** What to work on **
Count how many lines of the listing contain "computer", then give that number and nothing more.

** Material to process **
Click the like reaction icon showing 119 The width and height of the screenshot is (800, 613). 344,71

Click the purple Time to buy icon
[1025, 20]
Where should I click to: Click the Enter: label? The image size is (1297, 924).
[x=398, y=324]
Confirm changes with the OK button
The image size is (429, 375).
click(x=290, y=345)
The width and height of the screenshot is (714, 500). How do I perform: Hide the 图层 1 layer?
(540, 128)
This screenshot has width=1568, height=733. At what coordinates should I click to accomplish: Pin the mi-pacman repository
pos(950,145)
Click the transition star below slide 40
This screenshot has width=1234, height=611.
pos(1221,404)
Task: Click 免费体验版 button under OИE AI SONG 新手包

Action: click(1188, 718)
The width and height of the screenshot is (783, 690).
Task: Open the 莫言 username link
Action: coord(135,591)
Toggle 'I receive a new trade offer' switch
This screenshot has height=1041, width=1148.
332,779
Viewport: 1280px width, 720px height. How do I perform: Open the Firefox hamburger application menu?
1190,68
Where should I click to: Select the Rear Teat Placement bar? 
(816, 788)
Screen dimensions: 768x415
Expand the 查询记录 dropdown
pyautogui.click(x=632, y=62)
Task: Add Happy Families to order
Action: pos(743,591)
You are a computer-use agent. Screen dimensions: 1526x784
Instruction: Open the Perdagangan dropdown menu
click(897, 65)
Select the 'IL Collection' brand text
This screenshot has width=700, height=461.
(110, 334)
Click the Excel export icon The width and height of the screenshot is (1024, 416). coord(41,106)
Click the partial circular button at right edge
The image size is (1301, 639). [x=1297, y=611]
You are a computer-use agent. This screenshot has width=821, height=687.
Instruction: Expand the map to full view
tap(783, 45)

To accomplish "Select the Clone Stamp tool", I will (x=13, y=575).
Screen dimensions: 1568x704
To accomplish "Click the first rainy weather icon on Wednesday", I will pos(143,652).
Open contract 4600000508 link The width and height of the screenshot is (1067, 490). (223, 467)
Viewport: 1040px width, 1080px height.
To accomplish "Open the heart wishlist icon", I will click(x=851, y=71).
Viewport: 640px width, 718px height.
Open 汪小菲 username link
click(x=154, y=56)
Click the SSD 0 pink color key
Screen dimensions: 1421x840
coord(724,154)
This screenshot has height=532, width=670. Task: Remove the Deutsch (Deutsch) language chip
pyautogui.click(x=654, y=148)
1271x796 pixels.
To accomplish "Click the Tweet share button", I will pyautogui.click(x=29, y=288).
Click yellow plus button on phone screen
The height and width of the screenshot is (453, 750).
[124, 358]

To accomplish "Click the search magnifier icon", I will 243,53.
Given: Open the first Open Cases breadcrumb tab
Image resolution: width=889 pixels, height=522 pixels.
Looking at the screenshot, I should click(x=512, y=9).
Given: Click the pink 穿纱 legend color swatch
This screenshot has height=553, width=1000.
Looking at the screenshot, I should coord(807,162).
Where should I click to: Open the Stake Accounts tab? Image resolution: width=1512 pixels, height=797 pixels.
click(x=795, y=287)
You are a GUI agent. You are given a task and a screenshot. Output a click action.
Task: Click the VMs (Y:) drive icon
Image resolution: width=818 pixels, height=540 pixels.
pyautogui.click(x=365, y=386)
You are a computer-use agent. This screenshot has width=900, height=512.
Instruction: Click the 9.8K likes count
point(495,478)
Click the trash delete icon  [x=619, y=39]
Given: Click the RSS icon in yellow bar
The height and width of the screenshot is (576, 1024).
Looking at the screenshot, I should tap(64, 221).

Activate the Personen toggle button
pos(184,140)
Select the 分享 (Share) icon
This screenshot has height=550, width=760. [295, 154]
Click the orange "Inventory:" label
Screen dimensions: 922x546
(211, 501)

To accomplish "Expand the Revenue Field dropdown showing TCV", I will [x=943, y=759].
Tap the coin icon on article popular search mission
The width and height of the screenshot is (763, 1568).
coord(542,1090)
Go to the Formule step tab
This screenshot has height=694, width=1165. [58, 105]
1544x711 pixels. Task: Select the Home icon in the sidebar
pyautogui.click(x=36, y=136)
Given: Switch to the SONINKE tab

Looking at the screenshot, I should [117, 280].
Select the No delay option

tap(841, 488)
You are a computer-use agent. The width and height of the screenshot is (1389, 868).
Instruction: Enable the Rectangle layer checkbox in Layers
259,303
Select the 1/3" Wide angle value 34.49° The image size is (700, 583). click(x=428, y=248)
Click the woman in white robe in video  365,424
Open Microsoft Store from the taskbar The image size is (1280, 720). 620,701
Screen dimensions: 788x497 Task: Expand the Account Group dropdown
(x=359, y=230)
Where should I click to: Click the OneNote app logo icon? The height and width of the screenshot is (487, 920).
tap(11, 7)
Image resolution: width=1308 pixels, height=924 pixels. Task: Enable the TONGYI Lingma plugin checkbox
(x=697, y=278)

** Final answer **
4